With that throat-clearing out of the way, however, the outlet goes on to explore the ways in which Biden exacerbated one of the growing number of crises consuming his presidency.

 

First “the children arrive.” Of course, Biden bears no responsibility for a surge at the border, despite his loud advocacy for pausing deportations, increasing asylum limits, and providing a pathway to citizenship for current illegal residents — what are known as “pull” factors contributing to the influx of migrants. But when these “pull” factors pulled, Biden could not adjust his approach. “Sending them back, the president said, would be unconscionable and inhumane,” the Times dispatch reads. So, the crisis grew.

 

Next, a wave of Haitian migrants descended on the country in response to Biden’s “more welcoming stance.” He joined his more trigger-happy administration officials in condemning his own Border Patrol officers for the erroneous impression conveyed in images that they were using horse tack as whips to beat Haitian refugees. While some in the administration favored a “tough-minded approach” to this politically sensitive migrant crisis, Biden channeled the instincts of his party’s immigration doves — both outside the administration and within it. The voices within the administration who favored laxity “saw the treatment of Haitians as a betrayal of the values that Mr. Biden had promised to uphold.” They won the argument.

 

Then came the GOP’s migrant-busing program — a political coup that put Republican arguments on the untenability of the situation at the border into the mouths of Democratic elected leaders in America’s bluest municipalities. “The administration scrambled to meet the Democratic demands, providing more money and speeding up the processing of work permits,” the Times observes. “But the busing of migrants clearly shifted the discourse around the issue.”

 

One year ago, under intense political pressure, Biden finally introduced “new restrictions on asylum” to partially address the crisis. Oddly enough, he took no credit for his action.
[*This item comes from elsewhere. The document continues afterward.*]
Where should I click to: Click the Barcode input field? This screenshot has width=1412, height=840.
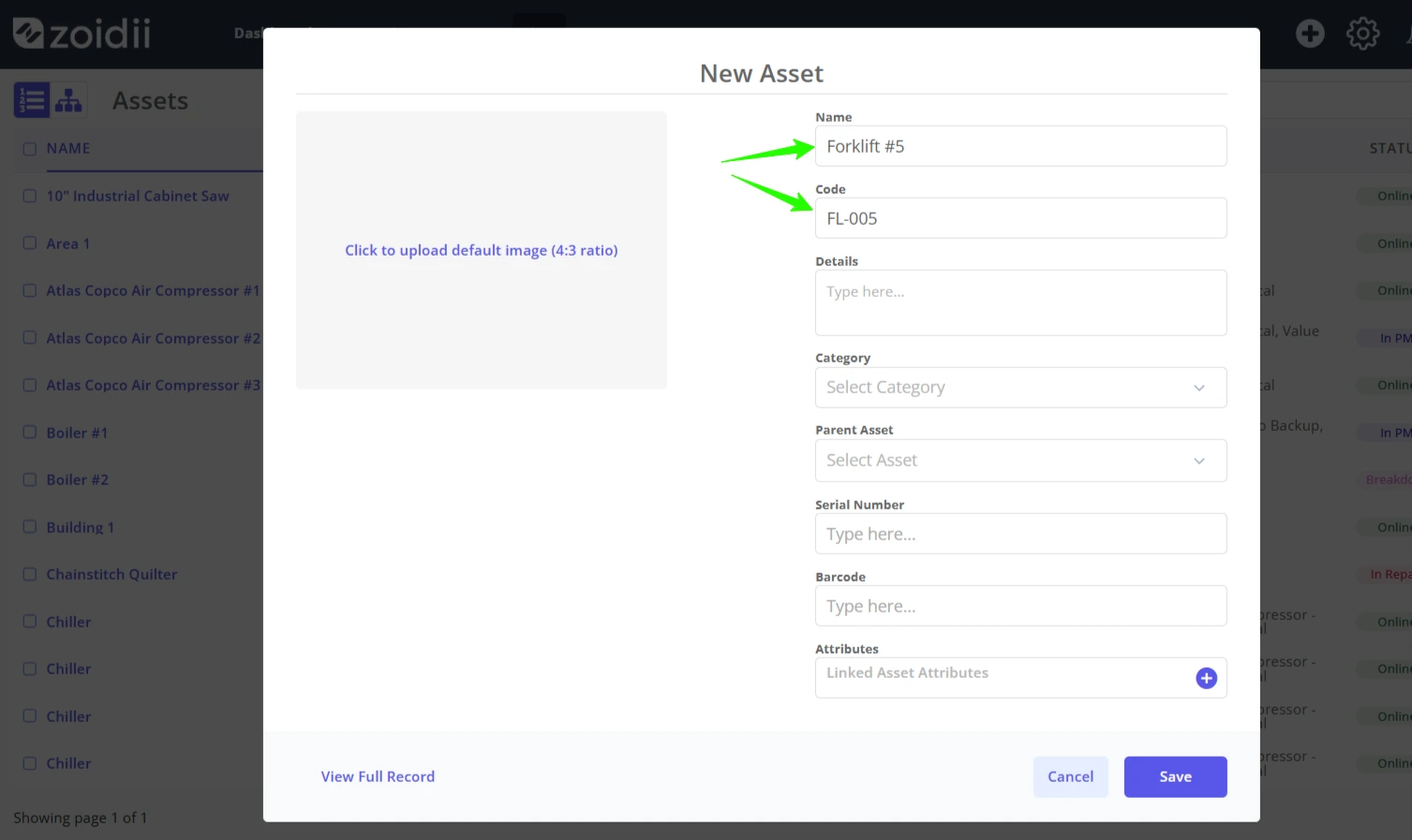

Instead, he ascribed his change of heart to the “extreme Republicans” who rejected comprehensive solutions to America’s illegal-immigration problem. Accordingly, voters gave Biden none of the credit he didn’t seek. And yet, the new rules failed to entirely stanch the bleeding at the border. The crisis deepened when Biden “voluntarily dropped enforcement of the Title 42 authority” that had limited the flow of illegal migrants across the border during the pandemic.

 

That brings us to today, the point at which the border crisis became so acute that it sparked a dangerous conflict between the states and the federal government. Texas is in open revolt against Washington amid its effort to enforce federal law in ways Biden won’t. “Outrageously,” as we editorialized, “the federal government has treated Texas, not the flood of illegal migrants, as the problem.” Suddenly, Biden discovered the “options” he once claimed to lack. The White House committed to tough diplomacy with its Mexican counterparts culminating in renewed commitments from Mexico City to police its side of the Rio. “He appears ready to run more as a leader determined to keep people out and less as a champion of displaced people,” the Times concludes.

 

Careful readers of this piece of journalism might be confused by the degree to which it emphasizes the president’s agency and the consequences he is suffering as a result of his own actions. After all, they were assured at the outset that the president was merely a beleaguered spectator to conditions that were forced upon him by Machiavellian Republicans. Maybe the paper is hoping its readers don’t read that far down into this dispatch. After all, as the Times concedes, “Many voters now say immigration is their top concern, and they do not have confidence that Mr. Biden is addressing it.” That certainly does describe “many voters,” but not Democrats.